Avez-vous déjà vu une comète à l’œil nu ? C’est un spectacle astronomique que l’on n’oublie pas. Voilà pourquoi chaque nouvelle comète prometteuse découverte suscite tant d’intérêt et d’enthousiasme. Mais, la plus connue de toutes les comètes est assurément la comète de Halley (officiellement nommée la comète 1P/Halley). Celles et ceux qui ont pu admirer son dernier passage en 1986 se le rappellent certainement. Bonne nouvelle : la comète de Halley s’apprête enfin à revenir vers la Terre.
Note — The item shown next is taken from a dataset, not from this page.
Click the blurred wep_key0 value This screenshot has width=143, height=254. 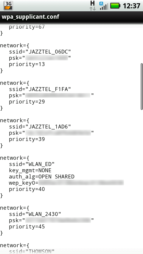(81, 183)
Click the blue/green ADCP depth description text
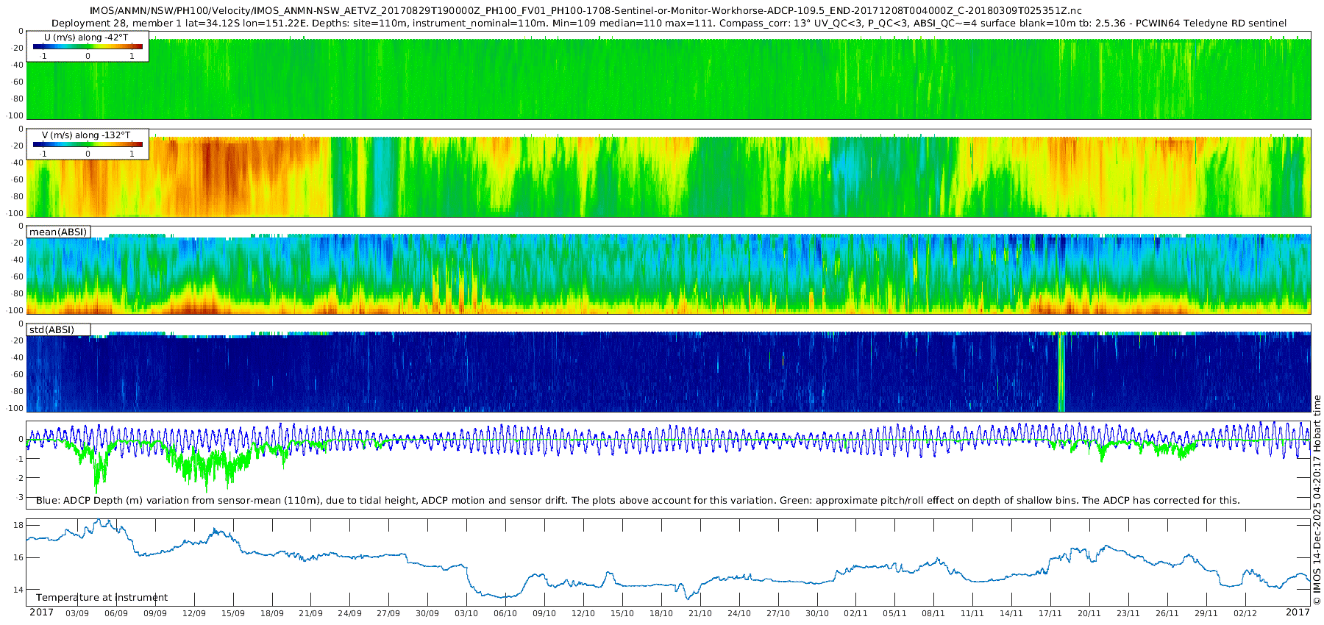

La comète de Halley est au point culminant de son voyage dans le système solaire

Le samedi 9 décembre 2023, la comète de Halley passe à l’aphélie. On donne ce nom au passage d’une comète (mais aussi d’une planète, comme la Terre) au plus loin du Soleil. Ce moment sera, comme le souligne bien Universe Today, le « point culminant de son voyage de 75 ans à travers le système solaire ». L’aphélie de la comète de Halley sera très exactement atteinte à 2h, dans la nuit du vendredi 8 au samedi 9 décembre (heure de Paris). À ce moment-là, la comète sera à 5,3 milliards de km du Soleil, bien au-delà de l’orbite de Neptune.

La comète de Halley, identifiée par Edmond Halley en 1705, met plus précisément 76,1 ans à revenir dans les environs terrestres — c’est le temps qu’il lui faut pour boucler une orbite autour du Soleil. Son prochain passage au périhélie (le contraire de l’aphélie) est prévu pour 2061. Les plus chanceux peuvent donc espérer voir la comète de Halley 2 fois dans leur vie.

Tweet de l'astrophysicien français Eric Lagadec au sujet de la comète de Halley. // Source : Via X @EricLagadec
Tweet de l’astrophysicien français Eric Lagadec, au sujet de la comète de Halley. // Source : Via X @EricLagadec

La dernière fois que la comète Halley a été vue, c’était en 2003, mais ce n’était pas par un œil humain. Le Très Grand Télescope (VLT) de l’Observatoire européen austral (ESO) avait pu imager la comète à une distance inégalée pour ce type d’objet céleste : elle se trouvait alors à 4 200 millions de km du Soleil. Aucun humain n’aurait pu la voir, sa luminosité étant 1 000 millions de fois plus faible que celle que l’œil nu peut percevoir.

La comète de Halley observée en 2003. // Source : ESO (annotation Numerama)
La comète de Halley observée en mars 2003. // Source : ESO (annotation Numerama)

Une belle comète, décisive pour les astronomes

Si la comète de Halley est si célèbre, ce n’est pas uniquement parce qu’elle est spectaculaire à observer lors de son périhélie. C’est aussi parce que les astronomes ont compris, grâce à elle, que les comètes pouvaient revenir nous rendre visite. Jusqu’aux travaux d’Edmond Halley, on pensait que les comètes ne passaient qu’une seule fois dans le système solaire. On sait aujourd’hui que des observations réalisées il y a plus de 2 000 ans peuvent être attribuées à des passages de la comète de Halley.

La comète de Halley est également fameuse, car elle est associée à deux belles pluies d’étoiles filantes : c’est le corps parent des Êta aquarides (survenant en mai) et des Orionides (en octobre). Lorsque nous observons des météores de ces deux essaims, nous voyons en fait des poussières de la comète de Halley.